# README
dp-dimension-extractor
Handles inserting of dimensions into database after input file becomes available; and creates an event by sending a message to a dimension-extracted kafka topic so further processing of the input file can take place.
- Consumes from the INPUT_FILE_AVAILABLE_TOPIC
- Retrieves file (csv) from aws S3 bucket
- Put requests for each unique dimension onto database via the dataset API
- Produces a message to the DIMENSIONS_EXTRACTED_TOPIC
Requirements
In order to run the service locally you will need the following:
To run vault:
- Run
brew install vault
- Run
vault server -dev
Getting started
- Clone the repo
go get github.com/ONSdigital/dp-dimension-extractor
- Run kafka and zookeeper
- Run local S3 store
- Run the dataset API, see documentation here
- Run api auth stub, see documentation here
- Run the application with
make debug
Kafka scripts
Scripts for updating and debugging Kafka can be found here(dp-data-tools)
Configuration
Environment variable | Default | Description |
---|---|---|
AWS_REGION | eu-west-1 | The AWS region to use |
BIND_ADDR | :21400 | The host and port to bind to |
DATASET_API_URL | http://localhost:22000 | The dataset API url |
DATASET_API_AUTH_TOKEN | FD0108EA-825D-411C-9B1D-41EF7727F465 | Authentication token for access to dataset API |
DIMENSIONS_EXTRACTED_TOPIC | dimensions-extracted | The kafka topic to write messages to |
DIMENSION_EXTRACTOR_URL | http://localhost:21400 | The dimension extractor url |
ENCRYPTION_DISABLED | true | A boolean flag to identify if encryption of files is disabled or not |
EVENT_REPORTER_TOPIC | report-events | The kafka topic to send errors to |
GRACEFUL_SHUTDOWN_TIMEOUT | 5s | The graceful shutdown timeout in seconds |
INPUT_FILE_AVAILABLE_GROUP | input-file-available | The kafka consumer group to consume messages from |
INPUT_FILE_AVAILABLE_TOPIC | input-file-available | The kafka topic to consume messages from |
KAFKA_ADDR | localhost:9092 | The kafka broker addresses (can be comma separated) |
KAFKA_MAX_BYTES | 2000000 | The maximum permitted size of a message.

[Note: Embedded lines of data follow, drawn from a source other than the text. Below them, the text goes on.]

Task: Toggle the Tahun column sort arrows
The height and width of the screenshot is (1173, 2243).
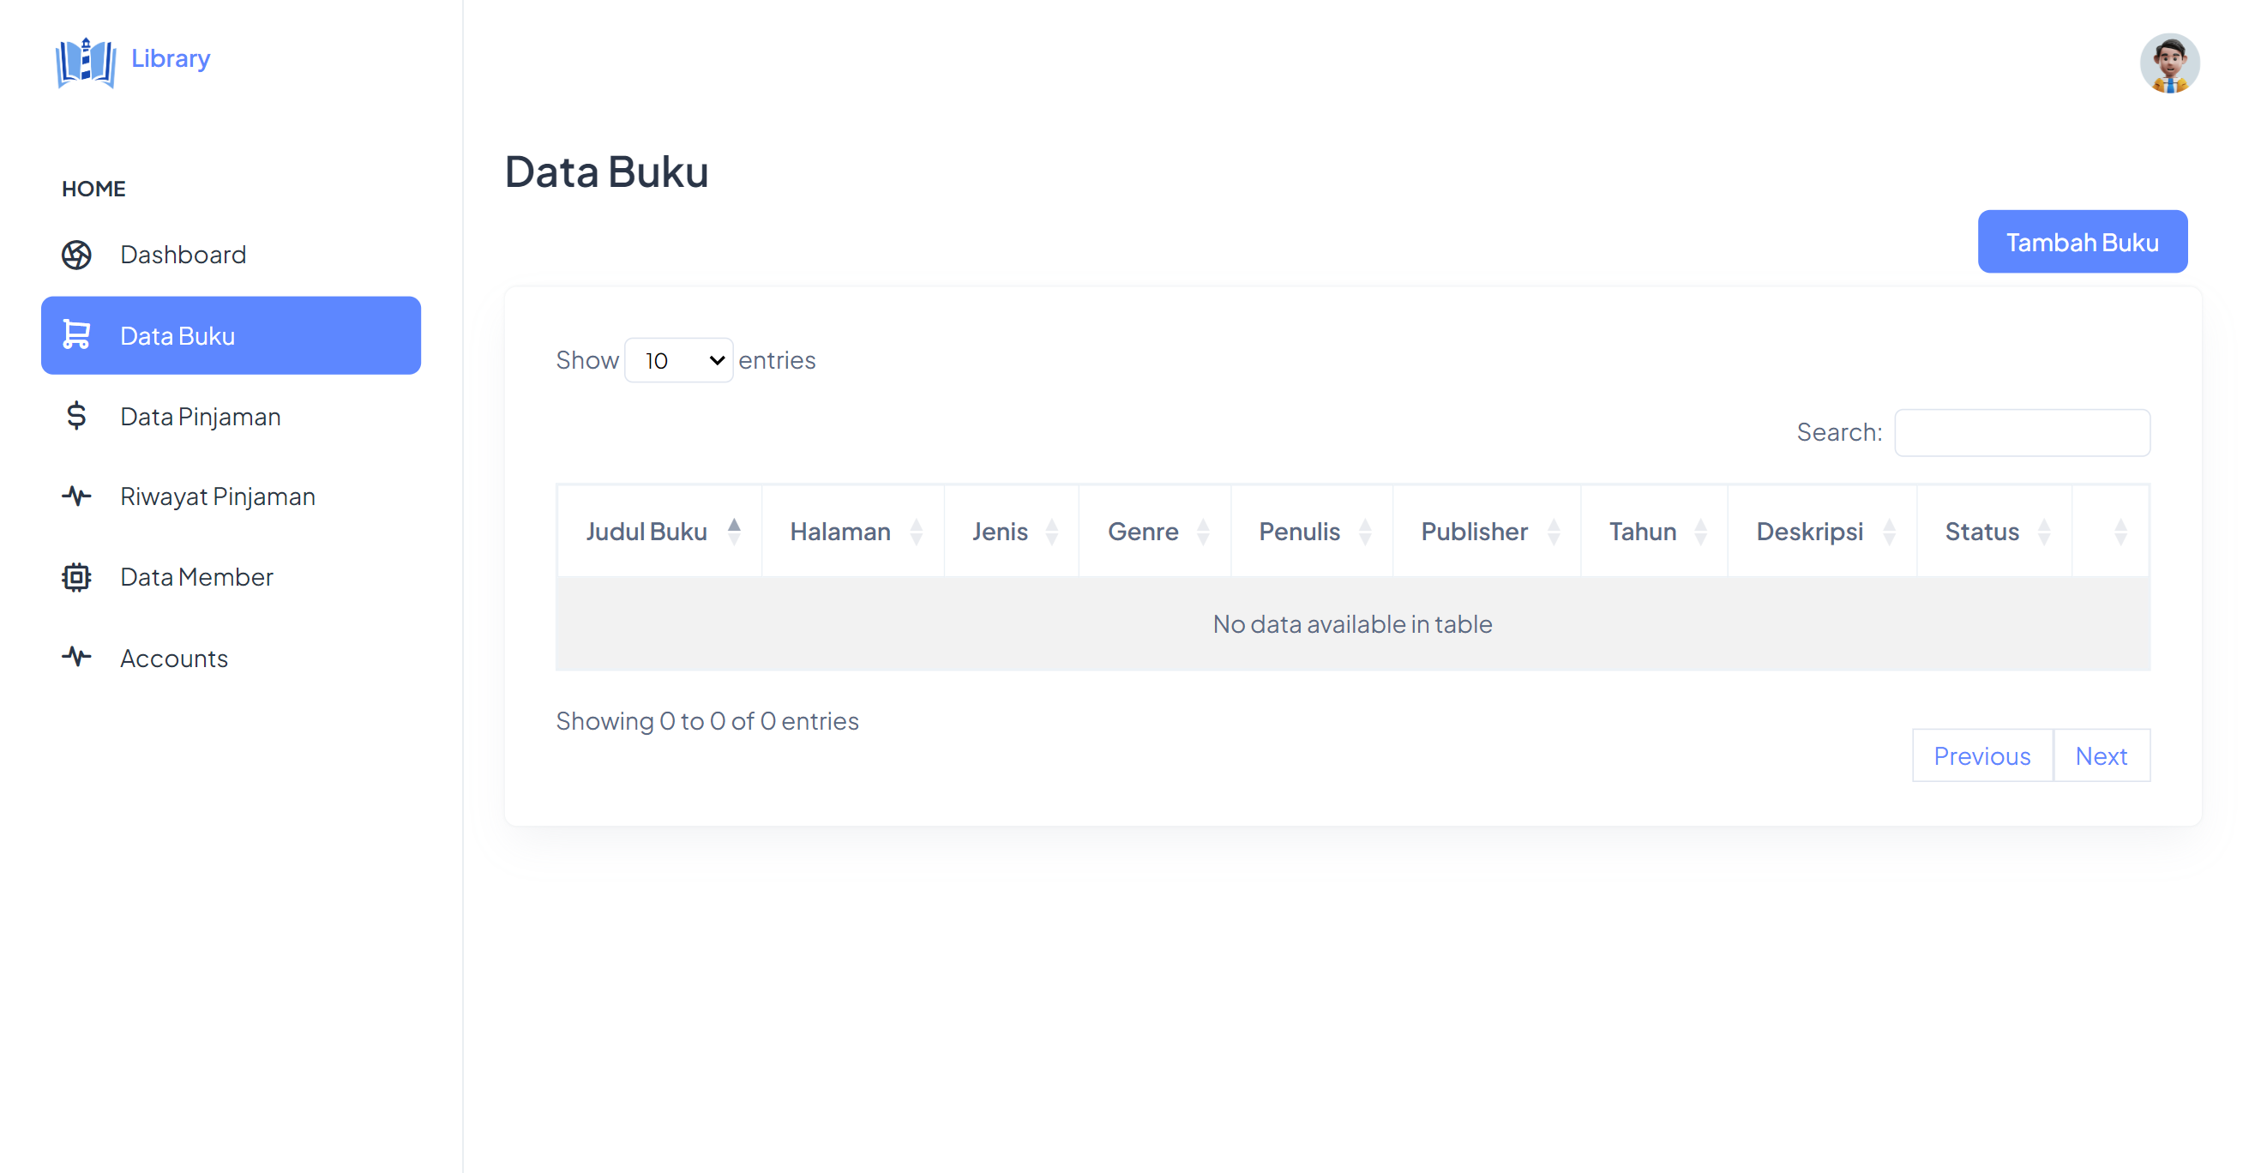Action: 1701,530

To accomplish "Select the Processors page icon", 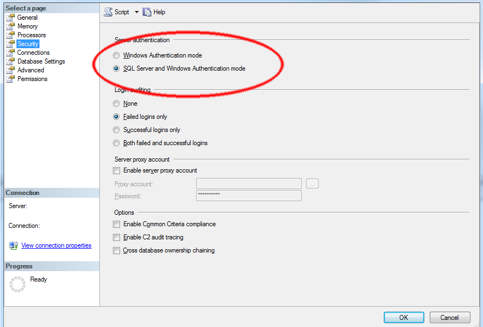I will [9, 35].

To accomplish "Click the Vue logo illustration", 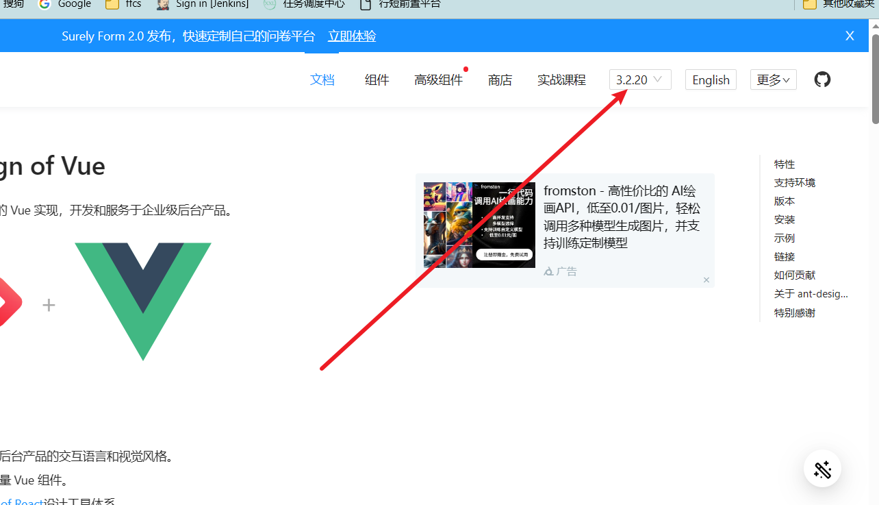I will click(143, 301).
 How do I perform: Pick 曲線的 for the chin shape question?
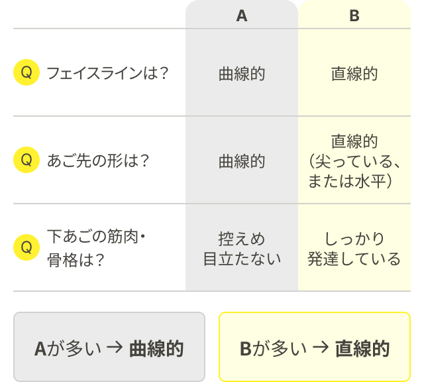tap(242, 161)
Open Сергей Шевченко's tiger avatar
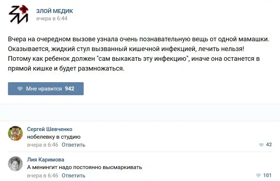Viewport: 280px width, 181px height. point(16,133)
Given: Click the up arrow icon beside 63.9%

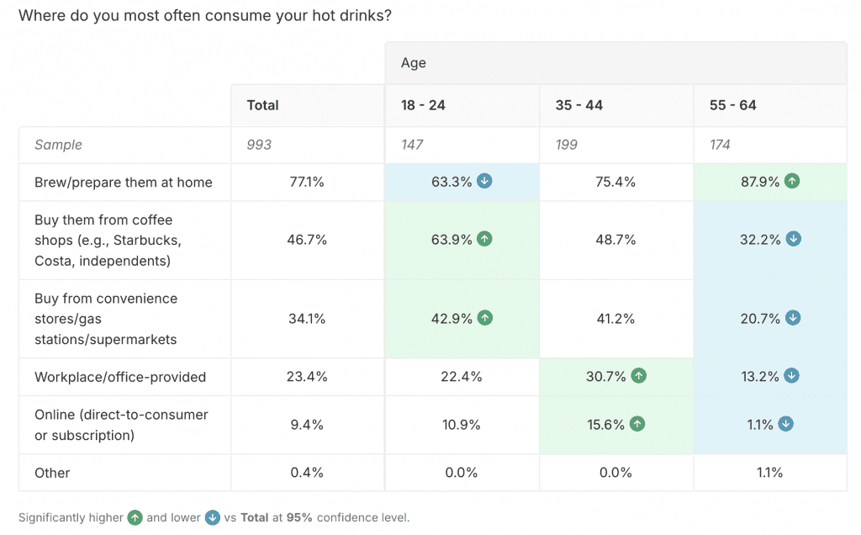Looking at the screenshot, I should (x=484, y=240).
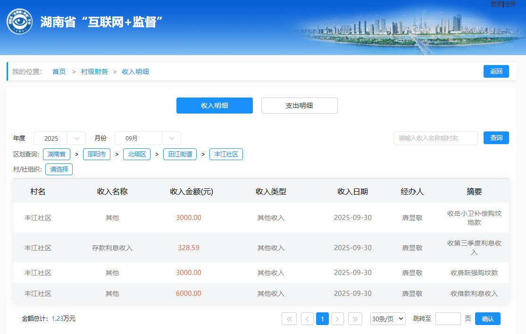Open the month 09月 dropdown
This screenshot has width=526, height=334.
click(148, 138)

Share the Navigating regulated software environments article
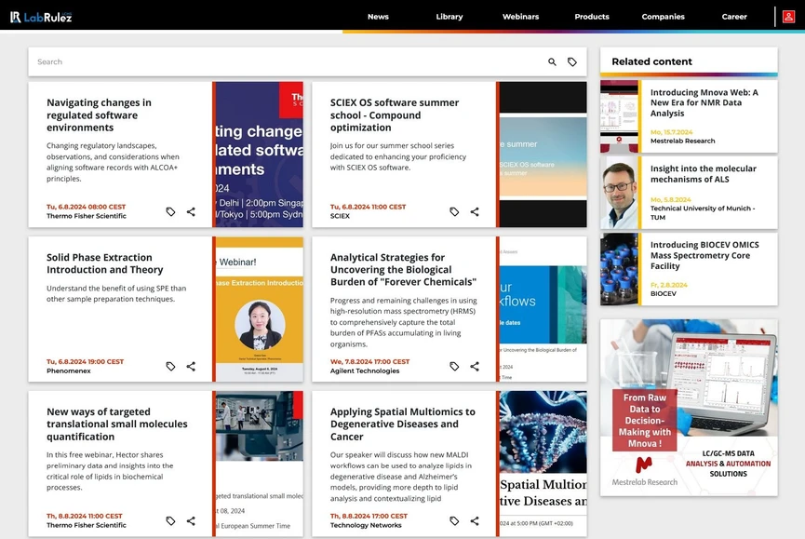(x=191, y=211)
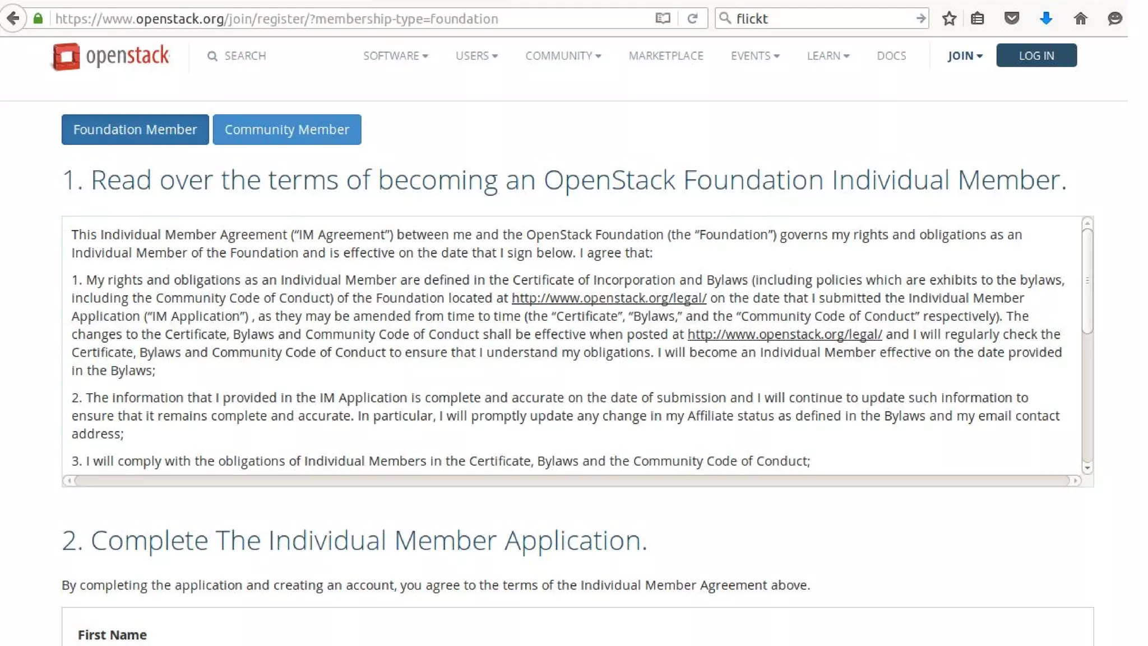1148x646 pixels.
Task: Click the browser back arrow button
Action: click(13, 19)
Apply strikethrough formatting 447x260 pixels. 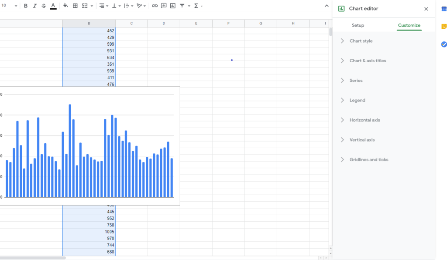tap(44, 6)
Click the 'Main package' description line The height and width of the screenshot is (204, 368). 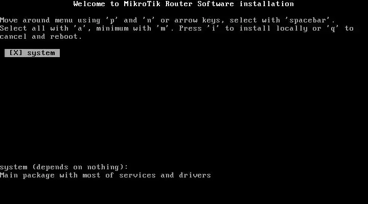(x=105, y=175)
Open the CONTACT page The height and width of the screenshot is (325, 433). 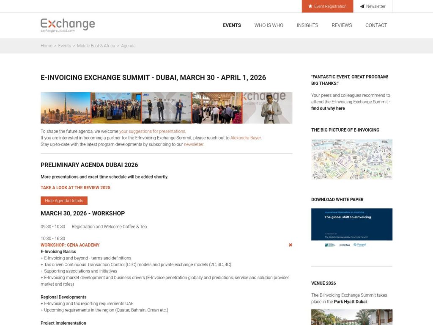[x=376, y=25]
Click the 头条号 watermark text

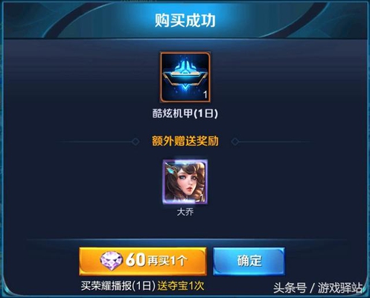[x=290, y=288]
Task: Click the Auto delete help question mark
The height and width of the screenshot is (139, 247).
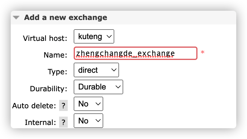Action: pyautogui.click(x=63, y=106)
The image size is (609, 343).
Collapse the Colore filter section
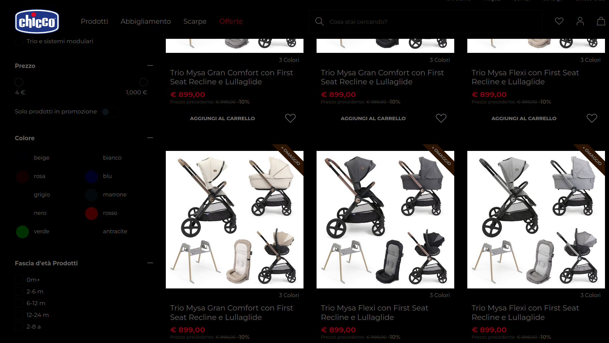tap(150, 138)
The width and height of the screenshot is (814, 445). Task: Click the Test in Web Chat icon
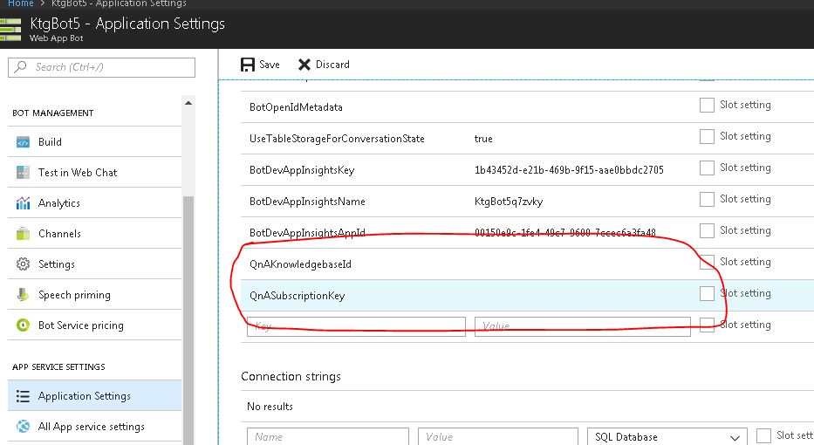coord(23,173)
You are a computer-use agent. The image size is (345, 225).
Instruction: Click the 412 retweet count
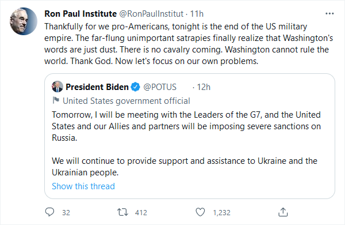(141, 212)
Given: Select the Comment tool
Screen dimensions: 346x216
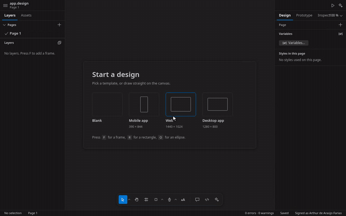Looking at the screenshot, I should point(197,200).
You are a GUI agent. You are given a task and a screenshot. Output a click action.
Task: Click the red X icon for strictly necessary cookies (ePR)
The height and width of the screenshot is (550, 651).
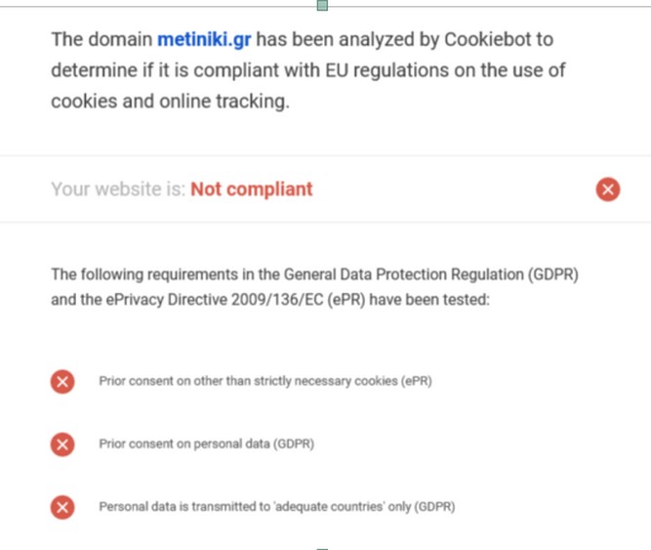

Should be set equal to or smaller than the broker's message.max.bytes |
KAFKA_VERSION | "1.0.2" | The kafka version that this service expects to connect to |
KAFKA_SEC_PROTO | unset | if set to TLS , kafka connections will use TLS [1] |
KAFKA_SEC_CLIENT_KEY | unset | PEM for the client key [1] |
KAFKA_SEC_CLIENT_CERT | unset | PEM for the client certificate [1] |
KAFKA_SEC_CA_CERTS | unset | CA cert chain for the server cert [1] |
KAFKA_SEC_SKIP_VERIFY | false | ignores server certificate issues if true [1] |
LOCALSTACK_HOST | "" | Host for localstack for S3 usage - only for local use |
REQUEST_MAX_RETRIES | 3 | The maximum number of attempts for a single http request due to external service failure" |
VAULT_ADDR | http://localhost:8200 | The vault address |
VAULT_TOKEN | - | Vault token required for the client to talk to vault. (Use make debug to create a vault token) |
VAULT_PATH | secret/shared/psk | The path where the psks will be stored in for vault |
SERVICE_AUTH_TOKEN | E45F9BFC-3854-46AE-8187-11326A4E00F4 | The service authorization token |
ZEBEDEE_URL | http://localhost:8082 | The host name for Zebedee |
AWS_ACCESS_KEY_ID | - | The AWS access key credential for the dimension extractor |
AWS_SECRET_ACCESS_KEY | - | The AWS secret key credential for the dimension extractor |
HEALTHCHECK_INTERVAL | 30s | The period of time between health checks |
HEALTHCHECK_CRITICAL_TIMEOUT | 90s | The period of time after which failing checks will result in critical global check |
Notes:
Contributing
See CONTRIBUTING for details.
License
Copyright © 2016-2021, Office for National Statistics (https://www.ons.gov.uk)
Released under MIT license, see LICENSE for details.